Wie ein Hanf-Mohn-Schaumbad wirken sollte:
Spät abends öffne ich die Flasche. Farbe: betäubendes Lila. Geruch/Geschmackstest: überzeugend. Neben obergärigem Aroma nach Kernseife und Waschlotionchemie wie erwartet süßlich-exotischer Geschmack, fruchtige und kräftige Abgangsnote. Noch ein kräftiger Schluck aus der Flasche, ein ordentlicher Schuss ins heiße Wasser, und ab in die Wanne.
Ich schrecke hoch. Muss wohl ne halbe Stunde eingeschlafen sein… gutes Zeichen… der Mohn! Große Schaben krabbeln träge aus dem Schaum, bunt schillernd, nicht unhübsch. Trotzdem: das muss eine verdorbene Charge sein… Insekteneier… falsch gelagert? Sollte ich mich beschweren? Die Fühler der schönen Tiere kitzeln, während sie sich langsam unter die Haut bohren.
Die Tür geht auf, zwei nackte, bronzefarbene Frauen erscheinen. Haben wir Gäste? Die hätten ja warten können, bis ich fertig mit Baden bin! Sie lachen und zischeln mir süß zu. Ich konzentriere mich, verstehe aber nichts. Sie müssen fremdländisch sprechen. Beide Frauen sind splitternackt und haben volle, schwere Ohrringe. Sie beugen sich über mich, die Ohrgehänge baumeln verlockend über mir. Sie glitzern wunderschön von Silber, Lapislazuli und Rubinen. Die vollen Lippen der einen zittern und Koseworte träufeln schwer und süß auf mich.
He, was ist das!? Zwischen den Beinen der einen Frau tritt eine grüne Katze hervor – wir hatten doch keine Katze, seit… he, der Schwanz der Katze wächst! Er ist schon über einen Meter lang, ringelt sich über die Wanne, peitscht das Wasser, immer wilder. Oh mein Gott!
Lange nach Mitternacht: Ich schrecke aus dem Wasser hoch. Schwere Zunge… Kopfschmerzen! Trotzdem: gutes Zeug, eindeutig kein Betrug. Wertung: 5 Punkte!

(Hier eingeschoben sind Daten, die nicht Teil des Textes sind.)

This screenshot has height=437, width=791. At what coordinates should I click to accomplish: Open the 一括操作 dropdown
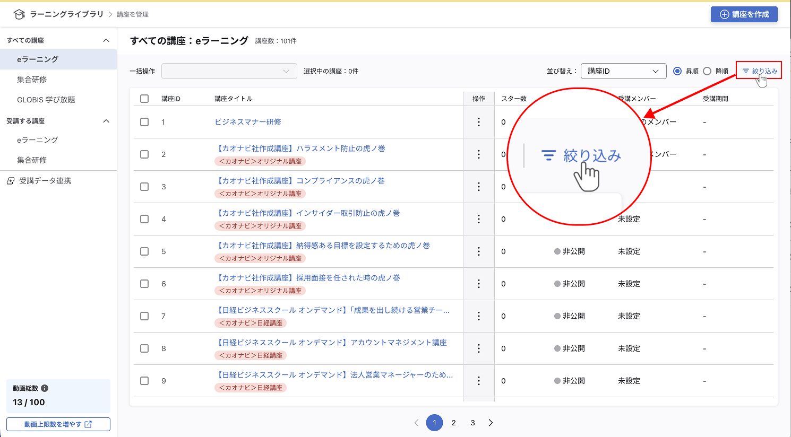pyautogui.click(x=229, y=71)
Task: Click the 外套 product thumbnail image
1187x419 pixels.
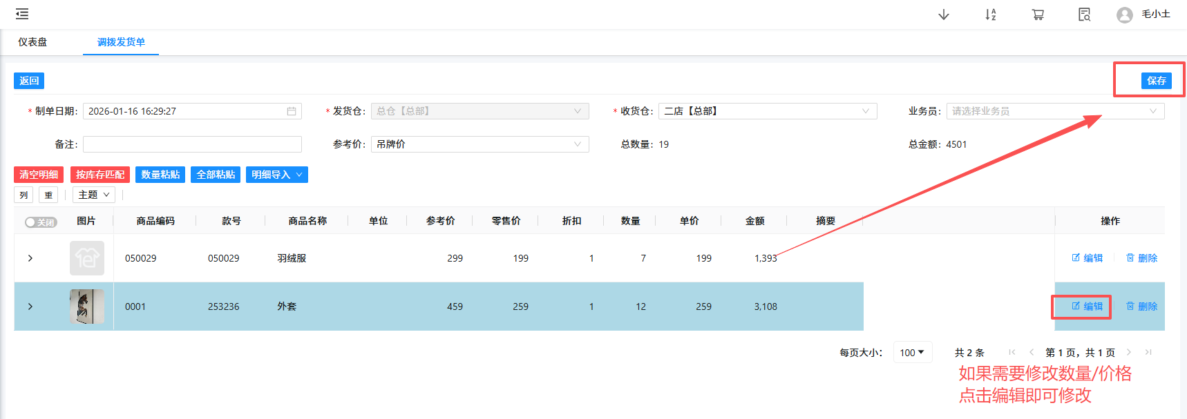Action: point(87,306)
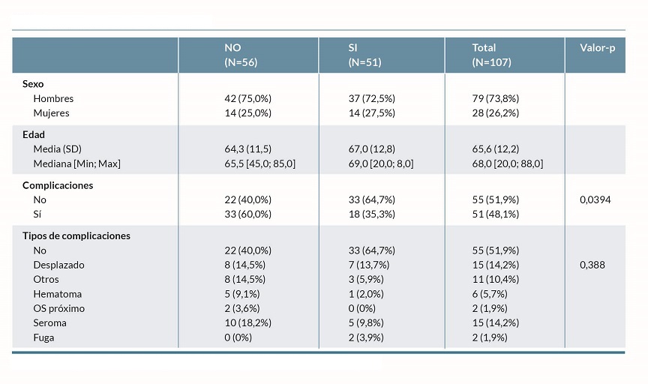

Test-Bad, wie es wirklich war:
17:30 Uhr: Ich öffne die 400-ml-Flasche, schönes Design, lavendelfarben mit roten Mohnblüten und grünen Hanfblättern. Das Schaumbad soll neben verschiedenen Parfümen auch Öl von Mohn der Sorte ‚Papaver orientalis’ und von (psychoaktivem) Indischem Hanf (‚Cannabis Sativa’) enthalten. Geruchstest: süß, fruchtig, leicht erdig, angenehm, aber kein Cannabis, auch kein Opium (es soll ja auch nur ‚Roter Mohn’ – gemeint ist wohl Klatschmohn – enthalten und keinen Schlafmohn). Die Empfohlenen 15-20 Minuten Badedauer sind für meinen Langbader-Geschmack eher für Kleinkinder oder Herzpatienten. Farbe: tiefes Lila, ich assoziiere gleich Ruhe und Loslassen. Ich gebe 30 Milliliter in das einlaufende, 39° heiße Wasser und steige in die Wanne.

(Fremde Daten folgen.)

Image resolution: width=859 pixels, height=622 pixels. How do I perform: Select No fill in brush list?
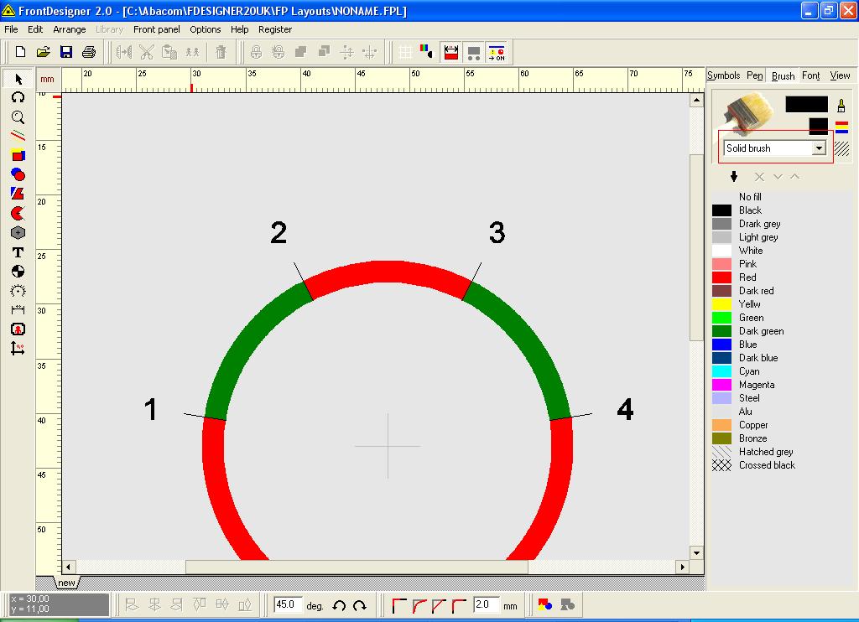(x=750, y=197)
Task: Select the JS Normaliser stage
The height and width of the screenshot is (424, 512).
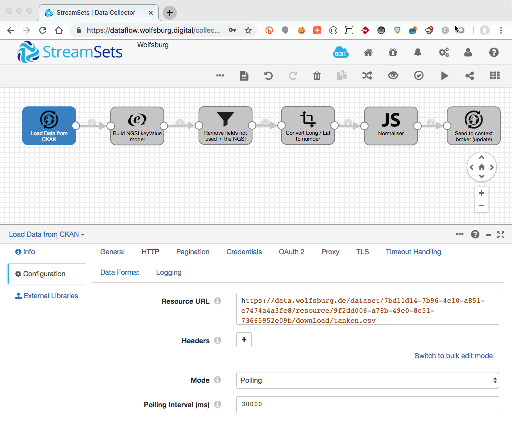Action: point(391,126)
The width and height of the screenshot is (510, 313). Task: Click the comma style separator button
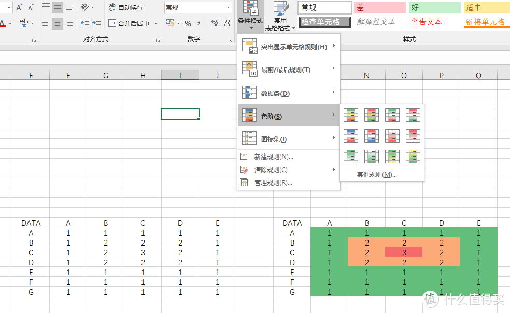click(x=199, y=23)
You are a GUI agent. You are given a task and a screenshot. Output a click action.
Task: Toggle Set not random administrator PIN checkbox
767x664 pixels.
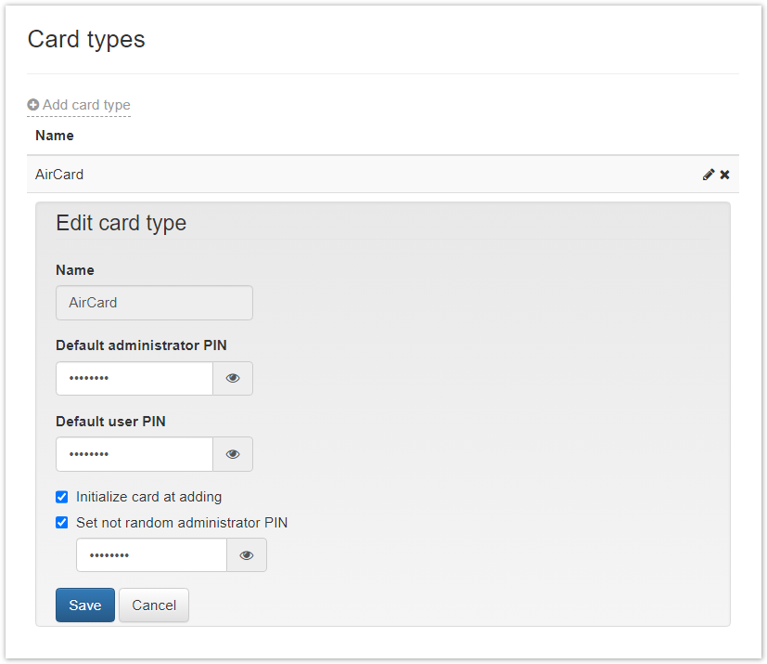pyautogui.click(x=61, y=523)
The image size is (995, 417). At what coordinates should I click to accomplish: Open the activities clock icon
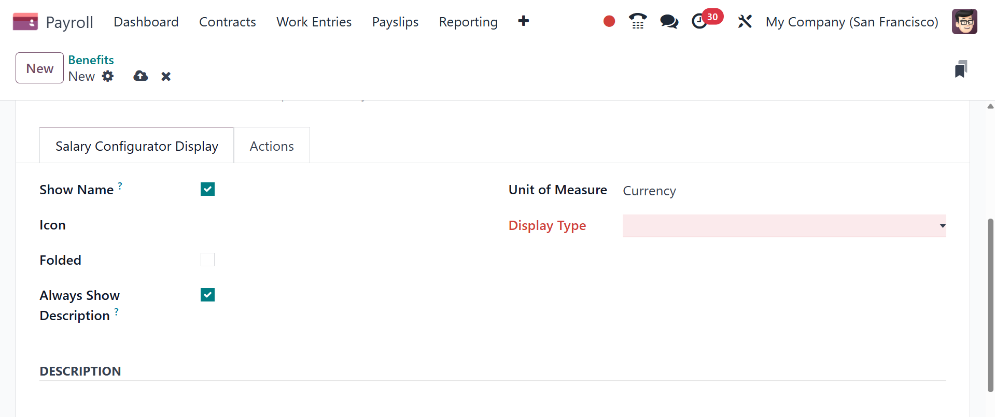[x=699, y=21]
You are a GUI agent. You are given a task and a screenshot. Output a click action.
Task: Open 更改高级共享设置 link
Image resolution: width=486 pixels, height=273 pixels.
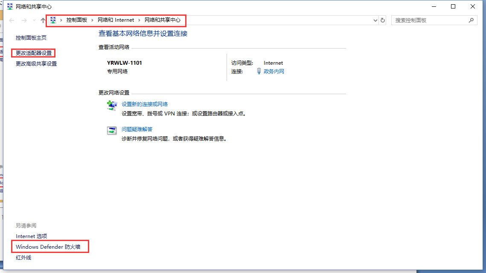click(36, 64)
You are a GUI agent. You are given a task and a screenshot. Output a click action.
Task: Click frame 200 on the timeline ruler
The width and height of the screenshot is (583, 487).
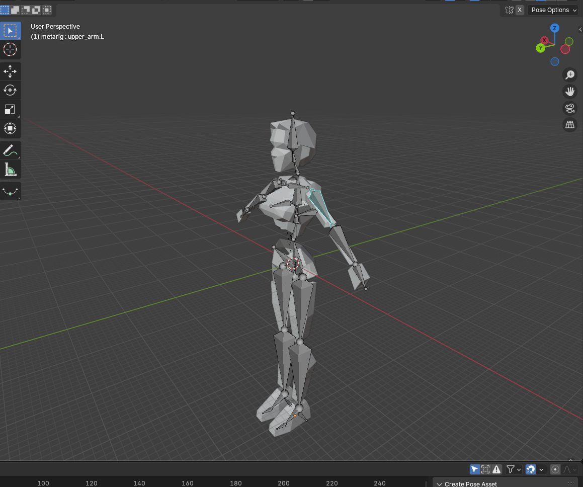point(284,483)
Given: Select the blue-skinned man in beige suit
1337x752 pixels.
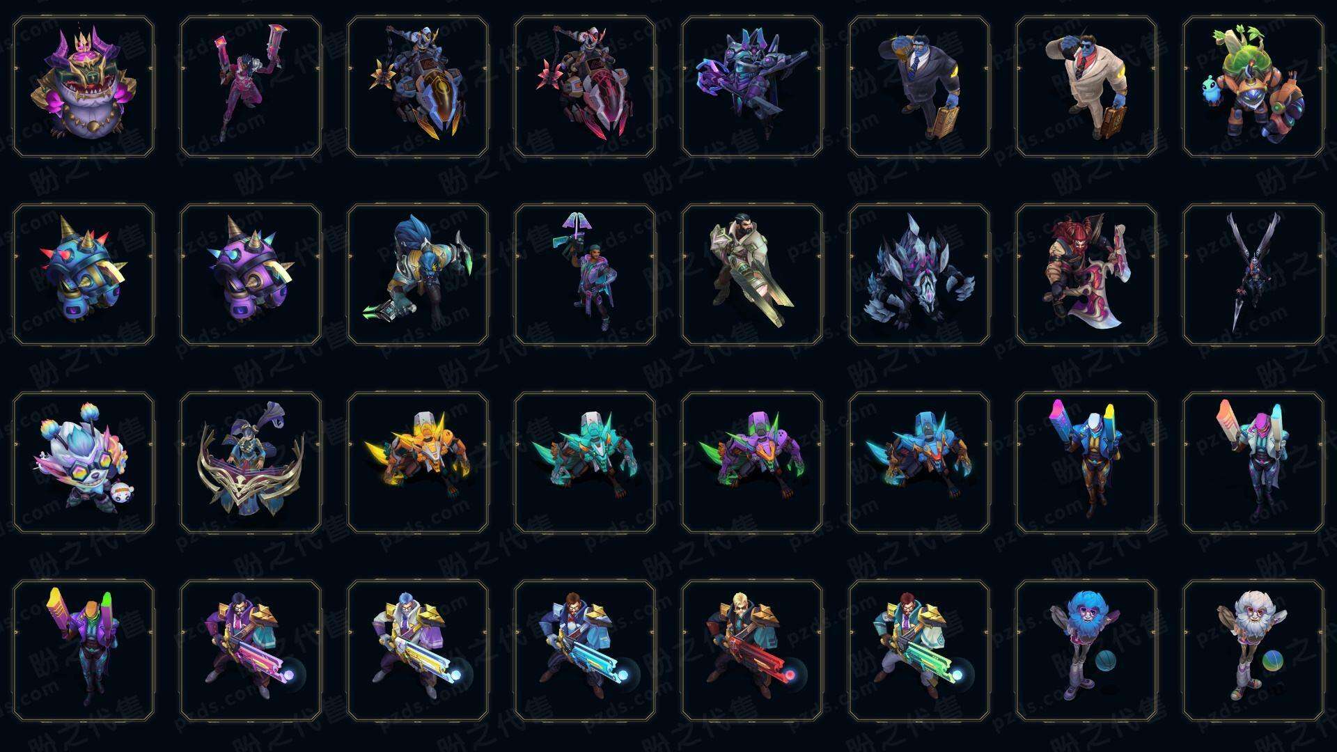Looking at the screenshot, I should coord(1086,87).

17:35 Uhr: Ein wohlig-entspanntes Bad in angenehm heiterer Stimmung. Schaum mit festerer Basis, luftig aufquellende Spitzen vergehen bei normalen Waschbewegungen relativ schnell. Angenehmer, eher leichter Duft, allerdings weder nach herbem Harz des indischen Hanfs noch der bitteren Milch des Schlafmohns. Eher eine blumige Mischung aus Bergamotte, Geraniol und Mandarine-Orange. Nicht schlecht – trotzdem ein Punkt Abzug wegen Ent-täuschung.
18:45 Uhr: Bei einstündigem Liegen übliche Badelektüre ohne Konzentrationsstörungen. Trotz überlänger Badedauer keine psychoaktiven Veränderungen. Aber ein durchaus angenehmes Badeerlebnis aus neudeutscher Wellnessproduktion für den drogenfrei lebenden Drogenfreund. Insgesamt ein gehobenes Produkt der modernen Konsumforschung.
Wertung: 4 Punkte.
PS: Werde den Droge(!)riemarkt im Auge behalten. Gibt es bald ‚belebend-vitalisierende’ Shampoos mit ‚Essenz aus peruanischem Koka-Strauch’? Da stehe ich wieder an vorderster Testfront.